あの子に続いて4匹の兄弟姉妹も次々にダイブし、そのダイブが彼らを死の淵から救った。
先陣を切った勇気ある男の子は、何故か『マリ』という女の子のような名前をもらうことになる。
家族に猫の魅力を余すことなく伝え、近隣のボス猫として君臨した『マリ』は、仔猫時代から大物の片鱗を見せていた。
強く、優しく、美しい!マリは三拍子揃った見事な猫でした。 マリと出会ったのは高校の通学路でした。
マリは4匹の兄弟姉妹とともに、通学路脇の工場の敷地内に捨てられていました。
友人とともに歩いていた私の前に飛び出してきたマリは、そのまま車道へと突っ込んでいこうとしたのです。
私は思わず抱きとめてしまいました。
私はマリを拾ったのではなく、ただ単に抱きとめたのです。
でもまだ純粋だった私は、それだけで『この猫に対する責任を負った』と思い込んだのです。
マリの幸運は、
私という少し変わった人間の前に飛び出したことにあったのかもしれません(苦笑)
ちなみにマリとともに捨てられていた4匹の兄弟姉妹は、同じ高校の家政科の子が連れ帰ったそうです。
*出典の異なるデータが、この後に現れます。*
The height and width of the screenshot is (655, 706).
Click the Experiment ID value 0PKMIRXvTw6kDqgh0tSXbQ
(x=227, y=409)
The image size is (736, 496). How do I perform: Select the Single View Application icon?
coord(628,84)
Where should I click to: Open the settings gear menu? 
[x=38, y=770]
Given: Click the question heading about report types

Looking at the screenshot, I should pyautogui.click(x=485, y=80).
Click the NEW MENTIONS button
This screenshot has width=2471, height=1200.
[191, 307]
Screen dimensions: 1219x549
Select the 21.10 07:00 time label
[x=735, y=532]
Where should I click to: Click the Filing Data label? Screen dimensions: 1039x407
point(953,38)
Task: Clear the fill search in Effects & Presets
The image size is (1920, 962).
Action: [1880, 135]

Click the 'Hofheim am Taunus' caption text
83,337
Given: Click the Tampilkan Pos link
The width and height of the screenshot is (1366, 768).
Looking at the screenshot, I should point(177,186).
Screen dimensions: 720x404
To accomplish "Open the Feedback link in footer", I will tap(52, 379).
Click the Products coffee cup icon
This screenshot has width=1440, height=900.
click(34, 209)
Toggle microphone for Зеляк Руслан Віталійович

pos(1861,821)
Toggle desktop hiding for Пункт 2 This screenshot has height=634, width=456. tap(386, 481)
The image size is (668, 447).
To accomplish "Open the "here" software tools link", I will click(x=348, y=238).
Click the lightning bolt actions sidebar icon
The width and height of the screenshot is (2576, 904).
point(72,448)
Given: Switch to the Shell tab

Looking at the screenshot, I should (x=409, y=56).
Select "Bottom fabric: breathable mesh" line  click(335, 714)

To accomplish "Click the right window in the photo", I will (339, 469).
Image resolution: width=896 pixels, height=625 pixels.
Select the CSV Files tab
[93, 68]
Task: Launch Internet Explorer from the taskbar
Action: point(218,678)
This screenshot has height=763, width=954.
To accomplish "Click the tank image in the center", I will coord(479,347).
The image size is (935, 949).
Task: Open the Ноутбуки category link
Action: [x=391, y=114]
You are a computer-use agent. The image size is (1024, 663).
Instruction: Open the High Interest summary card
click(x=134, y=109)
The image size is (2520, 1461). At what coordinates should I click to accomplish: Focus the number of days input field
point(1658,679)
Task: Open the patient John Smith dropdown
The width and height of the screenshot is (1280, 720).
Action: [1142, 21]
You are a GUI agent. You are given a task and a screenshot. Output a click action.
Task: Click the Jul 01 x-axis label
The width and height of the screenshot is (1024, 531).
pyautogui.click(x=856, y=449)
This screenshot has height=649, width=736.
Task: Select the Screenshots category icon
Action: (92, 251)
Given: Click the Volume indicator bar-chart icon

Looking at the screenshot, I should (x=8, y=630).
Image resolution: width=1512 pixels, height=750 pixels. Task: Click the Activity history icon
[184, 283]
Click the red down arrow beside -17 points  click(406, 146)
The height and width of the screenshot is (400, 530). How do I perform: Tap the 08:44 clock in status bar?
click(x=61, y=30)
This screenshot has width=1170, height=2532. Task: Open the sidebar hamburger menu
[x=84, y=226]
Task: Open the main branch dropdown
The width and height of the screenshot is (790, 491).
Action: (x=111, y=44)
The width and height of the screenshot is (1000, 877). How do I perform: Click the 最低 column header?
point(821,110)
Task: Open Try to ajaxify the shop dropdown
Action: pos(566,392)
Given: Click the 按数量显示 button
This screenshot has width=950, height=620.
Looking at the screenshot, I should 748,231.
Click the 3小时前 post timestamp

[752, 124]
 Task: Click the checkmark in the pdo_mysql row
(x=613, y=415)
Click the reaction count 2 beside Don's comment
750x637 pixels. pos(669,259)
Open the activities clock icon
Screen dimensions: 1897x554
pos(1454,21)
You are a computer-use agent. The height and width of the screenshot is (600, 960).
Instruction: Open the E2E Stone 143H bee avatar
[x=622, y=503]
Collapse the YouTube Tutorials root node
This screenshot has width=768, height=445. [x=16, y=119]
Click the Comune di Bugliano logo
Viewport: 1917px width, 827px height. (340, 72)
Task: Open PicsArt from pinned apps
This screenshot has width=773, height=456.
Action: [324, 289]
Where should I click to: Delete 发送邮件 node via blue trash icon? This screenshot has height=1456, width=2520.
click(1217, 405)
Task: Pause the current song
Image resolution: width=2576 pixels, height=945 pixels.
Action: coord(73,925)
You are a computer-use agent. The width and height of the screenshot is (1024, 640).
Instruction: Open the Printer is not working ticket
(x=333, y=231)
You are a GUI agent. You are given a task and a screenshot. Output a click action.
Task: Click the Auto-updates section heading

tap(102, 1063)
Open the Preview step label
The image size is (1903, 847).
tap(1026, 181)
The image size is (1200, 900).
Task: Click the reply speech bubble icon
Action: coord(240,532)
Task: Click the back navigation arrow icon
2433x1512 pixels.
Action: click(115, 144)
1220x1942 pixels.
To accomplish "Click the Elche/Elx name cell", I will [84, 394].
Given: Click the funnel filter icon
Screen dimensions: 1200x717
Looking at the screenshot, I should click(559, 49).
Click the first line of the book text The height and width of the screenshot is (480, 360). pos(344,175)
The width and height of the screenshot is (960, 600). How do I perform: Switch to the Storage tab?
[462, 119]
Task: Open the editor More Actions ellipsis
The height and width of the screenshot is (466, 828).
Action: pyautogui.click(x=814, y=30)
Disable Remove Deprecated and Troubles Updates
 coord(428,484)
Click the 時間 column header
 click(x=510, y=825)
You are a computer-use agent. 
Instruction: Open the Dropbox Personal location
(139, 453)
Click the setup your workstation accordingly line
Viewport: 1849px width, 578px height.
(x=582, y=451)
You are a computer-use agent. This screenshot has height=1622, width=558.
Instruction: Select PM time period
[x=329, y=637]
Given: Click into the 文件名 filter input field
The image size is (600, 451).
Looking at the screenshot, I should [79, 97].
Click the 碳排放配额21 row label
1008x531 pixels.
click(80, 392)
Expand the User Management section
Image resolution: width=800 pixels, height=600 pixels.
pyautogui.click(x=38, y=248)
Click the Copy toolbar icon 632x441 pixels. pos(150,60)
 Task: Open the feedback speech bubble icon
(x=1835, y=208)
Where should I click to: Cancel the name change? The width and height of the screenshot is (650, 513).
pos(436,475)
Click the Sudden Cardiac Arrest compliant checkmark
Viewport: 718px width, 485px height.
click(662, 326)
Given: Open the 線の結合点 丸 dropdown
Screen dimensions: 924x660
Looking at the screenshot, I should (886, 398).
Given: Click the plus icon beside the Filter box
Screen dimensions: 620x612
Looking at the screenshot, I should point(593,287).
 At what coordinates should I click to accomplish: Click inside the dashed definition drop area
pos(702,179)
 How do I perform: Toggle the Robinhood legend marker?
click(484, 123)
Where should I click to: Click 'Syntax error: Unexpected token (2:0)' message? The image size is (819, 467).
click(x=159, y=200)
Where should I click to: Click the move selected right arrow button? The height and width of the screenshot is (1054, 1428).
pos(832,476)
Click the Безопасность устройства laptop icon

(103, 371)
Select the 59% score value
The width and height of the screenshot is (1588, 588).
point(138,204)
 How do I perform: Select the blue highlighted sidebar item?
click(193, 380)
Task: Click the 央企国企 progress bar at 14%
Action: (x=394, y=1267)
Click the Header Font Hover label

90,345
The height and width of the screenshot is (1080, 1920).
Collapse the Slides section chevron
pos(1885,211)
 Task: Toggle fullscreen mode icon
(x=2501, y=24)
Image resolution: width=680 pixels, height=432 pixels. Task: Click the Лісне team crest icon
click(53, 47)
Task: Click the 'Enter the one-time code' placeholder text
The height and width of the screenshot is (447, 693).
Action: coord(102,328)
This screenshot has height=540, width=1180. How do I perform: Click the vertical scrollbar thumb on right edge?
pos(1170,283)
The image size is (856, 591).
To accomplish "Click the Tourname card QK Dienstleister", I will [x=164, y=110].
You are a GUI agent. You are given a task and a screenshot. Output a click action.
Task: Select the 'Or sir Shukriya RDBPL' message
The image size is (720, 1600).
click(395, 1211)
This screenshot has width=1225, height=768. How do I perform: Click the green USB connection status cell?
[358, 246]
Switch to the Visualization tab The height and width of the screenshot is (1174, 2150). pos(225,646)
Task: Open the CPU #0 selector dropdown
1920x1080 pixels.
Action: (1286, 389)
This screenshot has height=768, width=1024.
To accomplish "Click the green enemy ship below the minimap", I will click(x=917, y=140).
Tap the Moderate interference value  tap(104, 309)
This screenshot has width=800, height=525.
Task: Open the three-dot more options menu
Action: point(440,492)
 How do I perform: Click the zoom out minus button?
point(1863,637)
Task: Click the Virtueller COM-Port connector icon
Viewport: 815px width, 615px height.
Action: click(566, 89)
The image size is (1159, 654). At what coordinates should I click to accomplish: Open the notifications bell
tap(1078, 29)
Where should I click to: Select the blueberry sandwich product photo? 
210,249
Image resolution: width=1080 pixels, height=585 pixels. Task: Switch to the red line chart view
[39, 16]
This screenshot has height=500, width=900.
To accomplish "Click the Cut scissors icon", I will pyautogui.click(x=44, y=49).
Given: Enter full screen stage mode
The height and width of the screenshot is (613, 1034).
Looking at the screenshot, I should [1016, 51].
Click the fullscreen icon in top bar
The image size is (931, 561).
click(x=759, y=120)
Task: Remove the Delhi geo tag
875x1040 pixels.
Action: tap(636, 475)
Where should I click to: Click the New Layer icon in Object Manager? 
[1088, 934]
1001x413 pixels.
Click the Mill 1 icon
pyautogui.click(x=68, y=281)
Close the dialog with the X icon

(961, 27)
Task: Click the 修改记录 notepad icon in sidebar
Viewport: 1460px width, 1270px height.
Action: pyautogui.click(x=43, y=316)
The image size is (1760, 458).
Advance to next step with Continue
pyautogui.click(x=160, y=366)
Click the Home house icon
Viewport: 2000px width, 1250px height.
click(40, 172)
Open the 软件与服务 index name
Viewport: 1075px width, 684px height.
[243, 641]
私はマリの兄弟姉妹が、どういう猫生を生きたのか全く知りません。
春になると沢山の猫たちが、こんな風に道端に捨てられます。
でもマリのように幸運な猫はほとんどいません。
大多数がそのまま惨めで悲しい生を終えます。
私はそんな哀れな猫たちが、一匹でも少なくなることを願ってやみません。